* _EXERCISE DESCRIPTION_: The response must be a precise copy of the records that follow.

* _LISTED ENTRIES_:
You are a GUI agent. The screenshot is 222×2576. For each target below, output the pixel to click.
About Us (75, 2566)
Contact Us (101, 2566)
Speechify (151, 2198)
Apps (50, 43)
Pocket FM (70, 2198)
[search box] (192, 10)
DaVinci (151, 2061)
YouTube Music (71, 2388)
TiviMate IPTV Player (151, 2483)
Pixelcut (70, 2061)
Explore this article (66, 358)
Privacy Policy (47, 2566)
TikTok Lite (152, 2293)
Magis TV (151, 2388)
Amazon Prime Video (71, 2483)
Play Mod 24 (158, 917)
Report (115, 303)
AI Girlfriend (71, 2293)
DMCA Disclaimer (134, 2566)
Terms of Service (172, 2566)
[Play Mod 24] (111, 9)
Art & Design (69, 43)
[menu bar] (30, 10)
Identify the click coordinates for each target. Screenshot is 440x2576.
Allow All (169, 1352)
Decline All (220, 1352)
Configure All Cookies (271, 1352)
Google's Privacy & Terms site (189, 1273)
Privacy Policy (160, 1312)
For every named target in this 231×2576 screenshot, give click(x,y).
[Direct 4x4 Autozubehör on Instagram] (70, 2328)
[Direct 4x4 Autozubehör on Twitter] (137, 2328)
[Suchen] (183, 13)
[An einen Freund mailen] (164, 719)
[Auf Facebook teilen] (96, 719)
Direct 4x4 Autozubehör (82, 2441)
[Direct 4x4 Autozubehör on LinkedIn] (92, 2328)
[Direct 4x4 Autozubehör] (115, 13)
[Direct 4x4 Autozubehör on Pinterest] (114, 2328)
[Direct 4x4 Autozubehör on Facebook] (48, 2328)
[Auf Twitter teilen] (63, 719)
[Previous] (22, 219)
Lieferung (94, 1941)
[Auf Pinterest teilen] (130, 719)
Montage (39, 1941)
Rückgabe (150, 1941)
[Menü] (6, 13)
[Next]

* _SOLUTION FOR THIS PROBLEM_:
You are a GUI agent. The screenshot is 222×2576. For each target below, output the pixel to click.
About Us (75, 2566)
Contact Us (101, 2566)
Speechify (151, 2198)
Apps (50, 43)
Pocket FM (70, 2198)
[search box] (192, 10)
DaVinci (151, 2061)
YouTube Music (71, 2388)
TiviMate IPTV Player (151, 2483)
Pixelcut (70, 2061)
Explore this article (66, 358)
Privacy Policy (47, 2566)
TikTok Lite (152, 2293)
Magis TV (151, 2388)
Amazon Prime Video (71, 2483)
Play Mod 24 (158, 917)
Report (115, 303)
AI Girlfriend (71, 2293)
DMCA Disclaimer (134, 2566)
Terms of Service (172, 2566)
[Play Mod 24] (111, 9)
Art & Design (69, 43)
[menu bar] (30, 10)
Identify the click coordinates for each target. Screenshot is 440x2576.
Allow All (169, 1352)
Decline All (220, 1352)
Configure All Cookies (271, 1352)
Google's Privacy & Terms site (189, 1273)
Privacy Policy (160, 1312)
For every named target in this 231×2576 screenshot, give click(x,y).
[Direct 4x4 Autozubehör on Instagram] (70, 2328)
[Direct 4x4 Autozubehör on Twitter] (137, 2328)
[Suchen] (183, 13)
[An einen Freund mailen] (164, 719)
[Auf Facebook teilen] (96, 719)
Direct 4x4 Autozubehör (82, 2441)
[Direct 4x4 Autozubehör on LinkedIn] (92, 2328)
[Direct 4x4 Autozubehör] (115, 13)
[Direct 4x4 Autozubehör on Pinterest] (114, 2328)
[Direct 4x4 Autozubehör on Facebook] (48, 2328)
[Auf Twitter teilen] (63, 719)
[Previous] (22, 219)
Lieferung (94, 1941)
[Auf Pinterest teilen] (130, 719)
Montage (39, 1941)
Rückgabe (150, 1941)
[Menü] (6, 13)
[Next]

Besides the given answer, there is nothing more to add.